• _EXERCISE PROMPT_: From the first line of the records down to the one that holds "Task: Focus the File Name input field", transcribe each line exactly and add nothing.

• _SOURCE MATERIAL_:
━━━━━━━━━━━━━━━━━━━━

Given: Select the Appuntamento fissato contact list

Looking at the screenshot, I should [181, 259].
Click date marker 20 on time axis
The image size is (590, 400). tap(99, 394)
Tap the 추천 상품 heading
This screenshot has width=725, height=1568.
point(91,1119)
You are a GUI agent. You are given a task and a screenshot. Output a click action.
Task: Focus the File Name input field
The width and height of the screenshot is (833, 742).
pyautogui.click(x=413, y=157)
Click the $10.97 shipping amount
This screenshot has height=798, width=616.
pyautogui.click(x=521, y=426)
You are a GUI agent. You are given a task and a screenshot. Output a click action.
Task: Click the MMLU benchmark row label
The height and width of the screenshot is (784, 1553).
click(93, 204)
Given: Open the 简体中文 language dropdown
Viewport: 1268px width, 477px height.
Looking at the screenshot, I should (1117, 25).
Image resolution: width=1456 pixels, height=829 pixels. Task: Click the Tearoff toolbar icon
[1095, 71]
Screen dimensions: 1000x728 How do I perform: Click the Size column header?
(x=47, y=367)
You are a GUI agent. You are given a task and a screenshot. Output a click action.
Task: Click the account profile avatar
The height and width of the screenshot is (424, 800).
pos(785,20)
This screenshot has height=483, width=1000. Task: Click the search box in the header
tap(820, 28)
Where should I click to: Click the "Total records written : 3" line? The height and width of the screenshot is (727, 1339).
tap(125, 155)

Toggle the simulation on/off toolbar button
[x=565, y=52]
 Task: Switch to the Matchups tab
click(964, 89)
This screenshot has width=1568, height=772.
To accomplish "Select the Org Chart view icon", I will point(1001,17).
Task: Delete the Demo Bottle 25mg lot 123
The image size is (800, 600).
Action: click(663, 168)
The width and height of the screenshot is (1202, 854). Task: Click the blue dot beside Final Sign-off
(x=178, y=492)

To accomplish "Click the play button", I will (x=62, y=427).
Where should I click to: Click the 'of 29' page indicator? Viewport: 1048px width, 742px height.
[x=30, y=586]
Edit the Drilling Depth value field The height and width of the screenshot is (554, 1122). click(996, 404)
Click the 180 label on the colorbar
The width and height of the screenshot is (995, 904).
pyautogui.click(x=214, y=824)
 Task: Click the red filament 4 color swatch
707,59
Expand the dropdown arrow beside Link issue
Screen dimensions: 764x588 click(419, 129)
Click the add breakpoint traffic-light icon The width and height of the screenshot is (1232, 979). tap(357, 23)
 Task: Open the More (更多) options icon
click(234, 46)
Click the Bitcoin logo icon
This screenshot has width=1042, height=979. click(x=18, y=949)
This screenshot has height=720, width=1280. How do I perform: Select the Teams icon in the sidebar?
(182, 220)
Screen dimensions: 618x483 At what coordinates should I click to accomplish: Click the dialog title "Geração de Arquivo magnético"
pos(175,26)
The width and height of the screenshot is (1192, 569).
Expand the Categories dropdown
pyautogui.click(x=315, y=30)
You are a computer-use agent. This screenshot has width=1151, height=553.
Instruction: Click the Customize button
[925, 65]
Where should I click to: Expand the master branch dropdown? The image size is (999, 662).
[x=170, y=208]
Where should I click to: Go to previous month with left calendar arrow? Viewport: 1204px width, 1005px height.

━━━━━━━━━━━━━━━━━━━━

• _EXERCISE OUTPUT_:
Given: Select the Appuntamento fissato contact list

Looking at the screenshot, I should [181, 259].
Click date marker 20 on time axis
The image size is (590, 400). tap(99, 394)
Tap the 추천 상품 heading
This screenshot has width=725, height=1568.
point(91,1119)
You are a GUI agent. You are given a task and a screenshot. Output a click action.
Task: Focus the File Name input field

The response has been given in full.